- ACTIVITY:
Rewrite the records below with every "Identify the location of" changed to "Give the location of" and all other text left unchanged.

(Data items)
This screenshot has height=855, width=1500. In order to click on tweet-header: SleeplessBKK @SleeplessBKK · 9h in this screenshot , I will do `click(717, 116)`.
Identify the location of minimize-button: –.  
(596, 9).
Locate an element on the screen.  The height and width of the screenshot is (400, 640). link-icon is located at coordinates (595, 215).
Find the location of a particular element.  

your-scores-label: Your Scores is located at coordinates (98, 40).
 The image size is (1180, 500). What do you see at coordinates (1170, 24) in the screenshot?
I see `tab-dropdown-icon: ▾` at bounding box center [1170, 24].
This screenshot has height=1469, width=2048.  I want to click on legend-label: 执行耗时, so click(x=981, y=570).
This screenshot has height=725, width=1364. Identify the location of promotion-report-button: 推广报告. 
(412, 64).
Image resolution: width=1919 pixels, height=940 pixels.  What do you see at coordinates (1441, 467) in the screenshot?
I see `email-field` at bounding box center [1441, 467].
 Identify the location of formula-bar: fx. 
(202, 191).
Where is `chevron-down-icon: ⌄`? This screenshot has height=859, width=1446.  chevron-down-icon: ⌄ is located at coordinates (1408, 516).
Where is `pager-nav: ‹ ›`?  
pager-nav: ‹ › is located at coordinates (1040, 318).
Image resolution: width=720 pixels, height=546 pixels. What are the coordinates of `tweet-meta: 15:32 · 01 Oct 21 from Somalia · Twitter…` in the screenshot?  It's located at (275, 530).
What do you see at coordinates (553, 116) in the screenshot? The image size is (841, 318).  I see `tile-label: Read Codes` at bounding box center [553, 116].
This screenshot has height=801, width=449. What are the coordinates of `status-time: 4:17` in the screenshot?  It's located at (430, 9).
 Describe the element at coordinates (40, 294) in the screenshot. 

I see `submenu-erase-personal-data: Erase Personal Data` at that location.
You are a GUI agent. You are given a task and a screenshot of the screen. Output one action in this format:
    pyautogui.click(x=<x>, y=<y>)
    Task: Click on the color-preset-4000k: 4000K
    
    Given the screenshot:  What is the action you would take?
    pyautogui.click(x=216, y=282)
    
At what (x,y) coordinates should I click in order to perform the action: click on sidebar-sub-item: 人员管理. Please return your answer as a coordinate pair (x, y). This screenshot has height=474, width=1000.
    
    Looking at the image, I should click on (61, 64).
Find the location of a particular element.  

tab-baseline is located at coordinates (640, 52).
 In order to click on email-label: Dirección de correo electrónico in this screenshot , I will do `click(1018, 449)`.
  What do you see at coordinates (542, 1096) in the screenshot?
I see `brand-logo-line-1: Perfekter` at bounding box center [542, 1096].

- ANSWER BOX:
This screenshot has height=855, width=1500. In order to click on tweet-header: SleeplessBKK @SleeplessBKK · 9h in this screenshot , I will do `click(717, 116)`.
Give the location of minimize-button: –.  
(596, 9).
Locate an element on the screen.  The height and width of the screenshot is (400, 640). link-icon is located at coordinates (595, 215).
Find the location of a particular element.  

your-scores-label: Your Scores is located at coordinates (98, 40).
 The image size is (1180, 500). What do you see at coordinates (1170, 24) in the screenshot?
I see `tab-dropdown-icon: ▾` at bounding box center [1170, 24].
This screenshot has height=1469, width=2048.  I want to click on legend-label: 执行耗时, so click(x=981, y=570).
This screenshot has height=725, width=1364. Give the location of promotion-report-button: 推广报告. 
(412, 64).
Image resolution: width=1919 pixels, height=940 pixels.  What do you see at coordinates (1441, 467) in the screenshot?
I see `email-field` at bounding box center [1441, 467].
 Give the location of formula-bar: fx. 
(202, 191).
Where is `chevron-down-icon: ⌄`? This screenshot has height=859, width=1446.  chevron-down-icon: ⌄ is located at coordinates (1408, 516).
Where is `pager-nav: ‹ ›`?  
pager-nav: ‹ › is located at coordinates (1040, 318).
Image resolution: width=720 pixels, height=546 pixels. What are the coordinates of `tweet-meta: 15:32 · 01 Oct 21 from Somalia · Twitter…` in the screenshot?  It's located at (275, 530).
What do you see at coordinates (553, 116) in the screenshot? The image size is (841, 318).  I see `tile-label: Read Codes` at bounding box center [553, 116].
This screenshot has height=801, width=449. What are the coordinates of `status-time: 4:17` in the screenshot?  It's located at (430, 9).
 Describe the element at coordinates (40, 294) in the screenshot. 

I see `submenu-erase-personal-data: Erase Personal Data` at that location.
You are a GUI agent. You are given a task and a screenshot of the screen. Output one action in this format:
    pyautogui.click(x=<x>, y=<y>)
    Task: Click on the color-preset-4000k: 4000K
    
    Given the screenshot:  What is the action you would take?
    pyautogui.click(x=216, y=282)
    
At what (x,y) coordinates should I click in order to perform the action: click on sidebar-sub-item: 人员管理. Please return your answer as a coordinate pair (x, y). This screenshot has height=474, width=1000.
    
    Looking at the image, I should click on (61, 64).
Find the location of a particular element.  

tab-baseline is located at coordinates (640, 52).
 In order to click on email-label: Dirección de correo electrónico in this screenshot , I will do `click(1018, 449)`.
  What do you see at coordinates (542, 1096) in the screenshot?
I see `brand-logo-line-1: Perfekter` at bounding box center [542, 1096].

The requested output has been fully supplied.